**WHAT YOU WILL DO:** Copy out the entries word for word, leaving images aside.
--- THE RECORDS ---
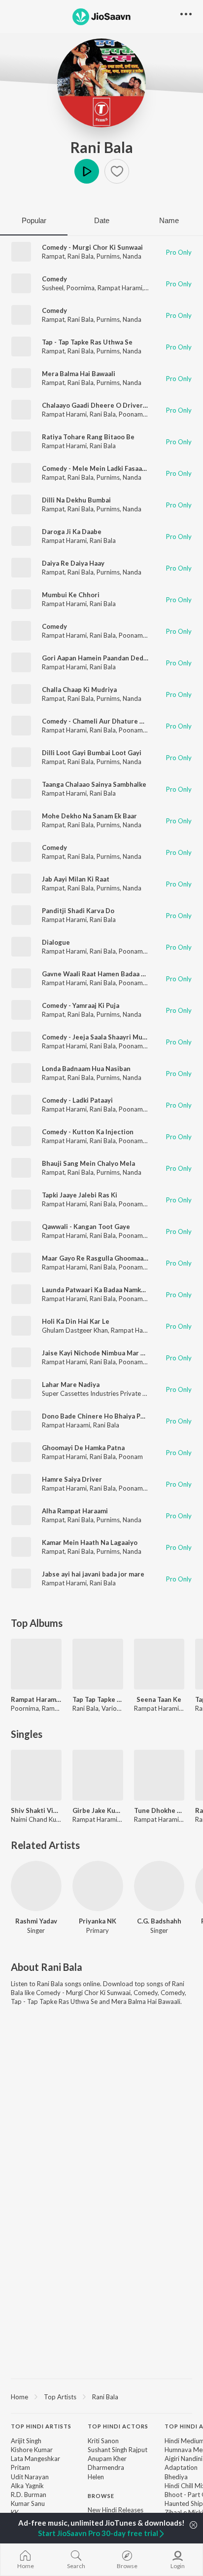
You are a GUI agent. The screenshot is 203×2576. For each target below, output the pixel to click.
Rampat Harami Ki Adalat (36, 1699)
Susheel (53, 288)
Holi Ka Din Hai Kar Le (75, 1321)
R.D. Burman (28, 2495)
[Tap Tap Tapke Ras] (97, 1664)
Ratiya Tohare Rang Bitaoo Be (88, 437)
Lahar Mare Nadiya (71, 1384)
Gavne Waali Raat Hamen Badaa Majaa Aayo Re (114, 974)
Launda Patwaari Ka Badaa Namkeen (97, 1290)
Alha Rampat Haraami (75, 1511)
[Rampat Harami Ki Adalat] (36, 1664)
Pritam (20, 2467)
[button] (116, 171)
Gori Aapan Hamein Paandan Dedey (96, 658)
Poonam (131, 414)
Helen (96, 2477)
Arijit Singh (26, 2441)
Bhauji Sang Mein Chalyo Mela (88, 1163)
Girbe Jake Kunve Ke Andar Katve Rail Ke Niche (97, 1810)
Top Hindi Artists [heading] (41, 2426)
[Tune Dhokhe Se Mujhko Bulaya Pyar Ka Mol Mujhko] (159, 1775)
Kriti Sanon (103, 2441)
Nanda (132, 256)
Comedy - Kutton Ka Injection (88, 1132)
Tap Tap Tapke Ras (97, 1699)
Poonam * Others (144, 1488)
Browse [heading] (101, 2496)
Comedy (54, 279)
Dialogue (56, 942)
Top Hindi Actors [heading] (118, 2426)
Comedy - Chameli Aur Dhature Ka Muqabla (108, 721)
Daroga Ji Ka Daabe (72, 532)
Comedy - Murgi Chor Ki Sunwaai (92, 247)
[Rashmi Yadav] (36, 1886)
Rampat (53, 256)
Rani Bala (101, 147)
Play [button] (86, 171)
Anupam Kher (107, 2458)
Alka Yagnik (27, 2486)
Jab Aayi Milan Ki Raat (75, 879)
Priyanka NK (97, 1921)
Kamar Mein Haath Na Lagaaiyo (89, 1542)
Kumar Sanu (28, 2503)
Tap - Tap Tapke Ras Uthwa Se (87, 342)
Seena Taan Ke (158, 1699)
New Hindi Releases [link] (115, 2510)
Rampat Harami (120, 288)
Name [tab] (169, 220)
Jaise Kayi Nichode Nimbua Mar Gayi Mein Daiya (116, 1353)
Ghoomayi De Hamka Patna (83, 1448)
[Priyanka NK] (97, 1886)
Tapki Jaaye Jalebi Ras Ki (79, 1195)
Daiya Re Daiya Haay (73, 563)
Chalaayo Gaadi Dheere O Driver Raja (100, 405)
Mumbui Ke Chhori (71, 595)
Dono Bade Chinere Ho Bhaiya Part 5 (98, 1416)
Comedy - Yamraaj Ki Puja (80, 1005)
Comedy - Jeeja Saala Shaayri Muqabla (100, 1037)
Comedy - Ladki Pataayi (77, 1100)
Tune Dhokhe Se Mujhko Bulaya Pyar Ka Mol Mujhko (159, 1810)
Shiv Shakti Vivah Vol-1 (36, 1810)
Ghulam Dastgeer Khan (75, 1330)
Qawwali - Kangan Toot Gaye (86, 1226)
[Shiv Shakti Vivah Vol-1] (36, 1775)
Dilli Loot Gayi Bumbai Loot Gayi (91, 753)
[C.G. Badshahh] (159, 1886)
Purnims (108, 256)
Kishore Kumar (32, 2450)
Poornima (81, 288)
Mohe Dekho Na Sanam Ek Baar (89, 816)
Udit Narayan (30, 2477)
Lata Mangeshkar (35, 2458)
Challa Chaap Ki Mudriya (79, 689)
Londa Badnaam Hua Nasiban (86, 1069)
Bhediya (176, 2477)
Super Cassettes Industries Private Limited (103, 1393)
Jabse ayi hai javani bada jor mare (93, 1574)
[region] (101, 2396)
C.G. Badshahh (159, 1921)
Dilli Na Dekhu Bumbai (76, 500)
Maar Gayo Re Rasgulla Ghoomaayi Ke (100, 1258)
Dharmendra (106, 2467)
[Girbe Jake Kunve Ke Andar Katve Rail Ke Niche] (97, 1775)
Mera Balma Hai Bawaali (78, 374)
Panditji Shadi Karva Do (78, 911)
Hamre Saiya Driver (72, 1479)
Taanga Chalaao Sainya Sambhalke (94, 784)
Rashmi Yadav (36, 1921)
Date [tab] (101, 220)
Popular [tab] (34, 220)
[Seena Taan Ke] (159, 1664)
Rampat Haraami (66, 1425)
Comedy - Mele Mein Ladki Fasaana (95, 468)
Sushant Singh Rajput (117, 2450)
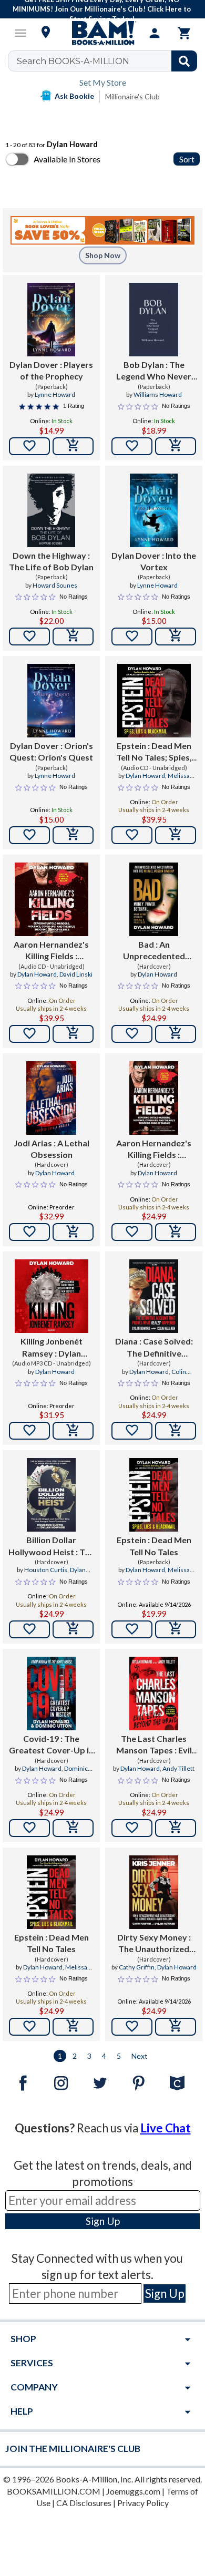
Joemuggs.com (133, 2491)
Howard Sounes (55, 585)
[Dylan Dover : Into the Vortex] (153, 510)
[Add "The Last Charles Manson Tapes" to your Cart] (175, 1828)
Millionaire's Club (132, 96)
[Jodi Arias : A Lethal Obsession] (51, 1098)
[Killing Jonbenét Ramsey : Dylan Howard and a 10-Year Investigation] (51, 1296)
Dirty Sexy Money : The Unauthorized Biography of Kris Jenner (154, 1943)
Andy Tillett (178, 1768)
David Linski (76, 974)
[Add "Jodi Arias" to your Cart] (73, 1232)
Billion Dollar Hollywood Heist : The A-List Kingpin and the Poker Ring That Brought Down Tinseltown (51, 1546)
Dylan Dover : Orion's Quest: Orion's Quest (51, 751)
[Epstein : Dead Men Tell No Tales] (154, 1494)
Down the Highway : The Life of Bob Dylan (51, 561)
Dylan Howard (145, 775)
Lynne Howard (55, 394)
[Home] (102, 33)
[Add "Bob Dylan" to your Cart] (175, 446)
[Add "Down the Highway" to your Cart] (73, 636)
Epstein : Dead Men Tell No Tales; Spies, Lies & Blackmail (154, 752)
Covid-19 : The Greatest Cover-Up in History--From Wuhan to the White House (51, 1745)
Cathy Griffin (137, 1967)
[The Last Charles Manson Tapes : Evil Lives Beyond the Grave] (154, 1693)
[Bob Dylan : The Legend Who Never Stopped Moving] (154, 319)
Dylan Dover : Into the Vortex (153, 561)
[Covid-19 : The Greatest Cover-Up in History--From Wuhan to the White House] (51, 1693)
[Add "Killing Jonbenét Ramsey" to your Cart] (73, 1431)
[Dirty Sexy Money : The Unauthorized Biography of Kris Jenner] (154, 1892)
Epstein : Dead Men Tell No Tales (154, 1545)
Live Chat (165, 2128)
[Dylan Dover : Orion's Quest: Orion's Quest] (51, 700)
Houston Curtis (45, 1570)
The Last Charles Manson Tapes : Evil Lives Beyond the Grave (154, 1745)
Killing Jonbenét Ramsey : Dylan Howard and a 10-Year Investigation (51, 1347)
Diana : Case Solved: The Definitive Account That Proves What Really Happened (153, 1347)
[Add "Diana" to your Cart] (175, 1431)
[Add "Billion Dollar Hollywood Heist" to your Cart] (73, 1629)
---
**TASK SOLUTION:**
You are a GUI agent. The screenshot is 203×2576. For each target below, output the pixel to click.
Rampat Harami Ki Adalat (36, 1699)
Susheel (53, 288)
Holi Ka Din Hai Kar Le (75, 1321)
R.D. Burman (28, 2495)
[Tap Tap Tapke Ras] (97, 1664)
Ratiya Tohare Rang Bitaoo Be (88, 437)
Lahar Mare Nadiya (71, 1384)
Gavne Waali Raat Hamen Badaa Majaa Aayo Re (114, 974)
Launda Patwaari Ka Badaa Namkeen (97, 1290)
Alha Rampat Haraami (75, 1511)
[Rampat Harami Ki Adalat] (36, 1664)
Pritam (20, 2467)
[button] (116, 171)
Gori Aapan Hamein Paandan Dedey (96, 658)
Poonam (131, 414)
Helen (96, 2477)
Arijit Singh (26, 2441)
Bhauji Sang Mein Chalyo Mela (88, 1163)
Girbe Jake Kunve Ke Andar Katve Rail Ke Niche (97, 1810)
Top Hindi Artists [heading] (41, 2426)
[Tune Dhokhe Se Mujhko Bulaya Pyar Ka Mol Mujhko] (159, 1775)
Kriti Sanon (103, 2441)
Nanda (132, 256)
Comedy - Kutton Ka Injection (88, 1132)
Tap Tap Tapke Ras (97, 1699)
Poonam * Others (144, 1488)
Browse [heading] (101, 2496)
Comedy (54, 279)
Dialogue (56, 942)
Top Hindi Actors [heading] (118, 2426)
Comedy - Chameli Aur Dhature Ka Muqabla (108, 721)
Daroga Ji Ka Daabe (72, 532)
Comedy - Murgi Chor Ki Sunwaai (92, 247)
[Rashmi Yadav] (36, 1886)
Rampat (53, 256)
Rani Bala (101, 147)
Play [button] (86, 171)
Anupam Kher (107, 2458)
Alka Yagnik (27, 2486)
Jab Aayi Milan Ki Raat (75, 879)
Priyanka NK (97, 1921)
Kamar Mein Haath Na Lagaaiyo (89, 1542)
Kumar Sanu (28, 2503)
Tap - Tap Tapke Ras Uthwa Se (87, 342)
Seena Taan Ke (158, 1699)
New Hindi Releases [link] (115, 2510)
Rampat Harami (120, 288)
Name [tab] (169, 220)
Jaise Kayi Nichode Nimbua Mar Gayi Mein Daiya (116, 1353)
Ghoomayi De Hamka Patna (83, 1448)
[Priyanka NK] (97, 1886)
Tapki Jaaye Jalebi Ras Ki (79, 1195)
Daiya Re Daiya Haay (73, 563)
Chalaayo Gaadi Dheere O Driver Raja (100, 405)
Mumbui Ke Chhori (71, 595)
Dono Bade Chinere Ho Bhaiya Part 5 (98, 1416)
Comedy - Yamraaj Ki Puja (80, 1005)
Comedy - Jeeja Saala Shaayri Muqabla (100, 1037)
Comedy - Ladki Pataayi (77, 1100)
Tune Dhokhe Se Mujhko Bulaya Pyar Ka Mol Mujhko (159, 1810)
Shiv Shakti Vivah Vol-1 (36, 1810)
Ghulam Dastgeer Khan (75, 1330)
Qawwali - Kangan Toot Gaye (86, 1226)
[Shiv Shakti Vivah Vol-1] (36, 1775)
Dilli Loot Gayi Bumbai Loot Gayi (91, 753)
[C.G. Badshahh] (159, 1886)
Purnims (108, 256)
Kishore Kumar (32, 2450)
Poornima (81, 288)
Mohe Dekho Na Sanam Ek Baar (89, 816)
Udit Narayan (30, 2477)
Lata Mangeshkar (35, 2458)
Challa Chaap Ki Mudriya (79, 689)
Londa Badnaam Hua Nasiban (86, 1069)
Bhediya (176, 2477)
Super Cassettes Industries Private Limited (103, 1393)
Jabse ayi hai javani bada jor mare (93, 1574)
[region] (101, 2396)
C.G. Badshahh (159, 1921)
Dilli Na Dekhu Bumbai (76, 500)
Maar Gayo Re Rasgulla Ghoomaayi Ke (100, 1258)
Dharmendra (106, 2467)
[Girbe Jake Kunve Ke Andar Katve Rail Ke Niche] (97, 1775)
Mera Balma Hai Bawaali (78, 374)
Panditji Shadi Karva Do (78, 911)
Hamre Saiya Driver (72, 1479)
Taanga Chalaao Sainya Sambhalke (94, 784)
Rashmi Yadav (36, 1921)
Date [tab] (101, 220)
Popular [tab] (34, 220)
[Seena Taan Ke] (159, 1664)
Rampat Haraami (66, 1425)
Comedy - Mele Mein Ladki Fasaana (95, 468)
Sushant Singh Rajput (117, 2450)
Joemuggs.com (133, 2491)
Howard Sounes (55, 585)
[Dylan Dover : Into the Vortex] (153, 510)
[Add "The Last Charles Manson Tapes" to your Cart] (175, 1828)
Millionaire's Club (132, 96)
[Jodi Arias : A Lethal Obsession] (51, 1098)
[Killing Jonbenét Ramsey : Dylan Howard and a 10-Year Investigation] (51, 1296)
Dirty Sexy Money : The Unauthorized Biography of Kris Jenner (154, 1943)
Andy Tillett (178, 1768)
David Linski (76, 974)
[Add "Jodi Arias" to your Cart] (73, 1232)
Billion Dollar Hollywood Heist : The A-List Kingpin and the Poker Ring That Brought Down Tinseltown (51, 1546)
Dylan Dover : Orion's Quest: Orion's Quest (51, 751)
[Epstein : Dead Men Tell No Tales] (154, 1494)
Down the Highway : The Life of Bob Dylan (51, 561)
Dylan Howard (145, 775)
Lynne Howard (55, 394)
[Home] (102, 33)
[Add "Bob Dylan" to your Cart] (175, 446)
[Add "Down the Highway" to your Cart] (73, 636)
Epstein : Dead Men Tell No Tales; Spies, Lies & Blackmail (154, 752)
Covid-19 : The Greatest Cover-Up in History--From Wuhan to the White House (51, 1745)
Cathy Griffin (137, 1967)
[The Last Charles Manson Tapes : Evil Lives Beyond the Grave] (154, 1693)
[Bob Dylan : The Legend Who Never Stopped Moving] (154, 319)
Dylan Dover : Into the Vortex (153, 561)
[Covid-19 : The Greatest Cover-Up in History--From Wuhan to the White House] (51, 1693)
[Add "Killing Jonbenét Ramsey" to your Cart] (73, 1431)
[Dirty Sexy Money : The Unauthorized Biography of Kris Jenner] (154, 1892)
Epstein : Dead Men Tell No Tales (154, 1545)
Live Chat (165, 2128)
[Dylan Dover : Orion's Quest: Orion's Quest] (51, 700)
Houston Curtis (45, 1570)
The Last Charles Manson Tapes : Evil Lives Beyond the Grave (154, 1745)
Killing Jonbenét Ramsey : Dylan Howard and a 10-Year Investigation (51, 1347)
Diana : Case Solved: The Definitive Account That Proves What Really Happened (153, 1347)
[Add "Diana" to your Cart] (175, 1431)
[Add "Billion Dollar Hollywood Heist" to your Cart] (73, 1629)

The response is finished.